- PROBLEM: Report every line below that contains the string "text", reproducing each such line in full.

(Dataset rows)
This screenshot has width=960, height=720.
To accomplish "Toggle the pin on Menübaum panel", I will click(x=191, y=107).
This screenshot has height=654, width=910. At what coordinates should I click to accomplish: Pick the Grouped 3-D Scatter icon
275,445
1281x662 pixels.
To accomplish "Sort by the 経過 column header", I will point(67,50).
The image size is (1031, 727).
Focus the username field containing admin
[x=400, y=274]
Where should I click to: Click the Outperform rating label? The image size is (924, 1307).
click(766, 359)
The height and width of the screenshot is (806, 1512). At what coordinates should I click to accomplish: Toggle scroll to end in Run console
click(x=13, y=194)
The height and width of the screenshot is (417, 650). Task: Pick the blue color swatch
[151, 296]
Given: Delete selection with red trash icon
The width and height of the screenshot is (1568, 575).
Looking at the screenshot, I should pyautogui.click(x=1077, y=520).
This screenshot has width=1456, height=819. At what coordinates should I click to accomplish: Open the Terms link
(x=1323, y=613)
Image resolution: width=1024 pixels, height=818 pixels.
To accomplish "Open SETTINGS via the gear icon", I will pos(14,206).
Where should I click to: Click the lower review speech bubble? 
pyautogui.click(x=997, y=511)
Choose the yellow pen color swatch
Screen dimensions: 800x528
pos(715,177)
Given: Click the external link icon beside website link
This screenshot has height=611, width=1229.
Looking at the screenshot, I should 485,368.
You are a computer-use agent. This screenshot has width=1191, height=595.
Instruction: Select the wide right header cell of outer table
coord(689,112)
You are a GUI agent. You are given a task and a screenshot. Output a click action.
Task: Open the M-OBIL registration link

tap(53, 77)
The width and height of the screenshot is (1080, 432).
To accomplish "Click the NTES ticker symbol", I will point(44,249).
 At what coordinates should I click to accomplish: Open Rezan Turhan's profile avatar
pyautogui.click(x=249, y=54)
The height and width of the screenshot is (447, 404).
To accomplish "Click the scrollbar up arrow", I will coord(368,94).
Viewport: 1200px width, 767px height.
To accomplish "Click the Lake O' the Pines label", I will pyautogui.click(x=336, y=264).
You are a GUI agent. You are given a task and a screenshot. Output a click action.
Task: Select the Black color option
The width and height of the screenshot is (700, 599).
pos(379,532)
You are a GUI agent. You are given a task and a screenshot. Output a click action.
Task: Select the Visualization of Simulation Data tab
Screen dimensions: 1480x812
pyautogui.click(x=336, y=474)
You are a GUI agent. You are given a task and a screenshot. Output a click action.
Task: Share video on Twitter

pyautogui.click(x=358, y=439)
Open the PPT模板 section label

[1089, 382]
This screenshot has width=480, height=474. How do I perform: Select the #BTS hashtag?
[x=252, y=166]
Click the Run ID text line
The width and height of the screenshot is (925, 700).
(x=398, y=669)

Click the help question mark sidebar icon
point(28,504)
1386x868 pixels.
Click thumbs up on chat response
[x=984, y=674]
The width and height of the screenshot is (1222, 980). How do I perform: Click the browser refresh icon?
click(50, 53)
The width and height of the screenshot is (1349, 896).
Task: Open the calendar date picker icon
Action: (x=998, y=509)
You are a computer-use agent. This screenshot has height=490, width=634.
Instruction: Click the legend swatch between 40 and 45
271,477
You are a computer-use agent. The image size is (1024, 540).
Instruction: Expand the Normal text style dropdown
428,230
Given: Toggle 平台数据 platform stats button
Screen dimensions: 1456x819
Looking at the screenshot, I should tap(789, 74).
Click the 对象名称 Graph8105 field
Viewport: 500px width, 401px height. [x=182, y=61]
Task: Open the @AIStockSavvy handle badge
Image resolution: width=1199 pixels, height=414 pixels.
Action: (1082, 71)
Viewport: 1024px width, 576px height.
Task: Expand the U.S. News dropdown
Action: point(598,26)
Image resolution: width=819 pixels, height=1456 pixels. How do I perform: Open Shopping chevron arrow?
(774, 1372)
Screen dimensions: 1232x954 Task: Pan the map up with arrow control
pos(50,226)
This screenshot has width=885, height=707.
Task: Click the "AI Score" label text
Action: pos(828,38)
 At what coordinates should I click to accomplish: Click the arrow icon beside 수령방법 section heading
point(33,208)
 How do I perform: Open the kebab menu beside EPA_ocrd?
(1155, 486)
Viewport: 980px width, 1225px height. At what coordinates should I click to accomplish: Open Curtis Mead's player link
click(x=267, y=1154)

- OUTPUT FOR THIS TASK:
Click the Run ID text line
Instruction: Expand the Normal text style dropdown
Task: Click the "AI Score" label text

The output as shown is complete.